→ **Instrução escrita 1**: Converta em lista numerada as linhas de dados apresentadas abaixo, começando na que contém "This screenshot has" e terminando na que contém "point(600,149)", sem incluir linhas em branco. Omita as imagens na resposta.

== Texto do documento

Fileiras de balsas formam "fofoca" que dragam fundo do rio Madeira atrás de ouro no município de Humaitá (AM) - Caio Guatelli/UOL
Fileiras de balsas formam 'fofoca' que dragam fundo do rio Madeira atrás de ouro no município de Humaitá (AM)
Imagem: Caio Guatelli/UOL

Caio Guatelli e Rodrigo Bertolotto

Do TAB, em Porto Velho (RO), Humaitá (AM) e Itaituba (PA)

14/11/2022 04h00

Quem vê de longe a fileira de telhados de palha cobrindo paredes coloridas, bem no meio de um caudaloso rio amazônico, pode até pensar que é uma turística vila flutuante. Mas, se fosse assim, seus moradores não escapariam para a mata a cada operação policial, nem as autoridades teriam motivo para explodir essas construções boiando no rio Madeira.

Na verdade, são balsas que dragam os leitos dos rios amazônicos, cometendo crime ambiental e poluindo com mercúrio as águas, os peixes e as pessoas.

Os garimpos na Amazônia viveram uma "era de ouro" no governo de Jair Bolsonaro. A redução da fiscalização, a invasão de reservas, o corte de recursos para os povos indígenas e a exportação de mineral ilegal como sendo proveniente de minas oficiais impulsionaram a mineração predatória.

Essas cidades ancoradas na correnteza povoaram rios como o Madeira, até com a anuência do governador reeleito de Rondônia, Marcos Rocha (União Brasil), mas seu decreto de licenciamento em 2021 foi derrubado pela Justiça em 2022. Agora, as balsas que escaparam das ações da Polícia Federal migraram em direção ao rio Amazonas. Muitas seguiram para o rio Puruê, perto de uma região quase intocada na fronteira com a Colômbia. Em 2021, operações policiais destruíram 130 balsas. Em agosto e setembro de 2022, novas operações queimaram outras 50. Em outubro último, foram incineradas mais de 80 no rio Madeira.

====
== Trechos de dados

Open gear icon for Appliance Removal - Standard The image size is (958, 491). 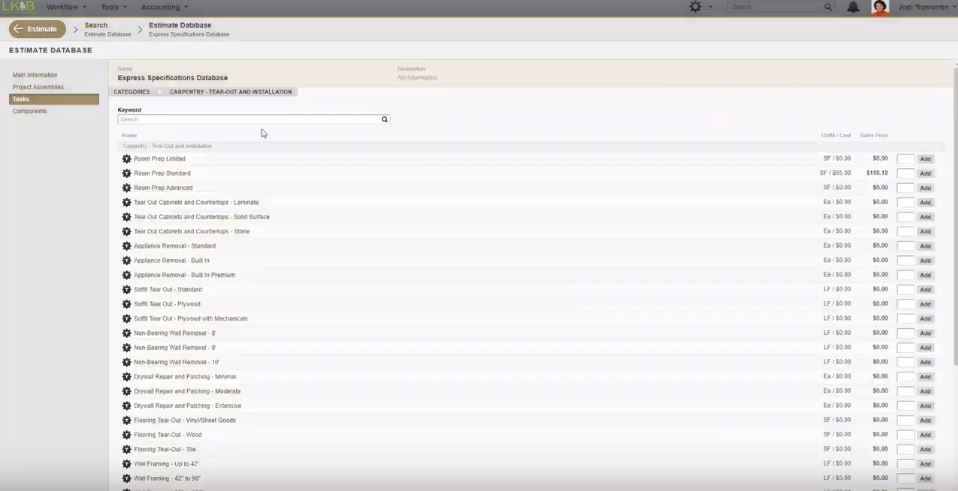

====
== Trechos de dados

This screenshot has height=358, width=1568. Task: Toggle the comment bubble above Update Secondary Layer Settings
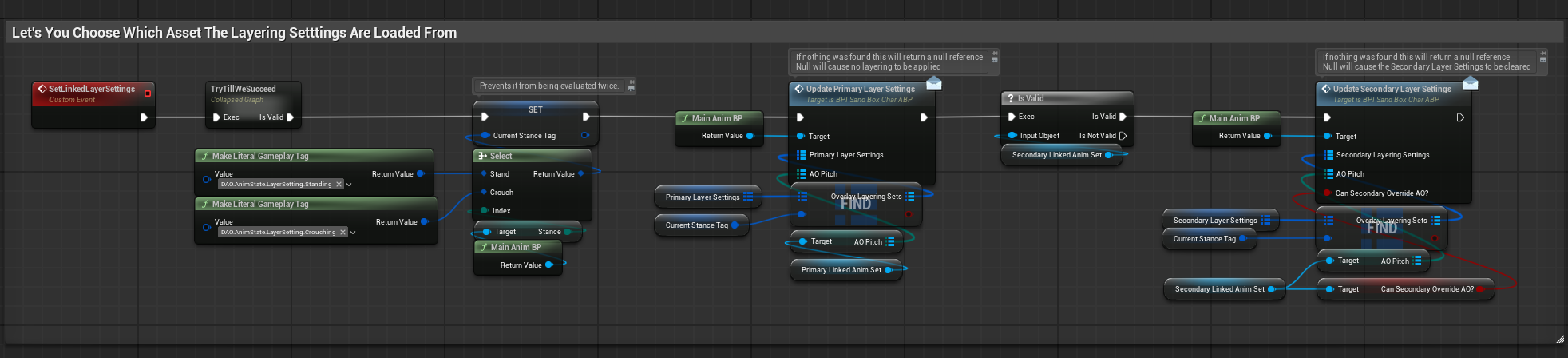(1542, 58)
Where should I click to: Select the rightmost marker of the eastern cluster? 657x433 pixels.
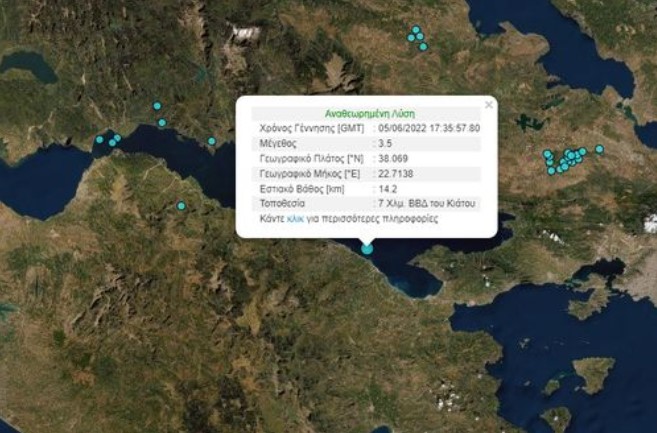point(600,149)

====

→ **Instrução escrita 2**: Dê continuidade ao texto sobre os garimpos em balsas no rio Madeira a partir do ponto em que ele termina.

→ **Resposta 1**:
1. This screenshot has height=358, width=1568. Task: Toggle the comment bubble above Update Secondary Layer Settings
2. (1542, 58)
3. Where should I click to: Select the rightmost marker of the eastern cluster? 657x433 pixels.
4. point(600,149)

→ **Resposta 2**:
Uma localidade chamada Creporizão cresceu até chegar a 35 mil habitantes — 5.000 moram na área urbana e o restante fica mato adentro, inclusive em território Mundukuru, em busca do brilho dourado no meio da lama. Com o auxílio da Funai (Fundação Nacional do Índio) limitado nos últimos anos, alguns caciques da etnia fizeram acordos com os garimpeiros para garantir uma parte dos empregos e dos lucros da extração mineral em suas terras.

Vida dourada

"Tudo é caro. A energia elétrica é de um empresário do garimpo que vende a produção excedente de sua usina hidrelétrica. Água encanada é a mesma coisa. Outro pioneiro daqui oferece, mas não é boa para beber. Só dá para tomar banho e lavar louça e roupa", conta José Dalla-Rosa, apelidado de Joia, um ex-garimpeiro que se tornou subprefeito do Creporizão, distrito do município de Itaituba (PA), cujo centro fica a mais de 300 quilômetros de distância. Segundo a prefeitura de Itaituba, há planos de expansão da concessionária local de luz, a Equatorial, para lá no próximo ano.

O lugarejo fundado, povoado e controlado por garimpeiros fica às margens do rio Crepori, afluente do Tapajós, no final da estrada "transgarimpeira", que é um ramal da BR-163, conhecida nesse trecho como rodovia Cuiabá-Santarém.

Além da água e da luz, a internet e as duas pistas de pouso locais são fontes de renda alternativa para quem enriqueceu com a exploração de ouro desde a década de 1980. "Na época o governo construiu essa estrada para trazer o povo de Serra Pelada para cá", lembra Joia.

Creporizão tem delegacia e duas escolas municipais. As residências familiares são bem simples, misturando alvenaria e tábuas de madeira. As ruas são feitas de terra.

A via principal é uma sucessão de "cabarés das moças" (prostíbulos), lojas especializadas em maquinário para garimpo, PCOs (Postos de Compra de Ouro, autorizados pelo Banco Central) e comércio em geral. Até 2020, a moeda de troca mais comum por ali era o próprio metal. "Agora a gente também usa Pix", diz Joia.

Na outra margem do rio está a Floresta Nacional do Crepori, onde qualquer atividade garimpeira é criminosa. Ali ficam os lotes mais cobiçados pelos exploradores. Dezenas de bombas d'água, tratores, balsas e dragas já ocupam grande parte dessa terra protegida por lei federal.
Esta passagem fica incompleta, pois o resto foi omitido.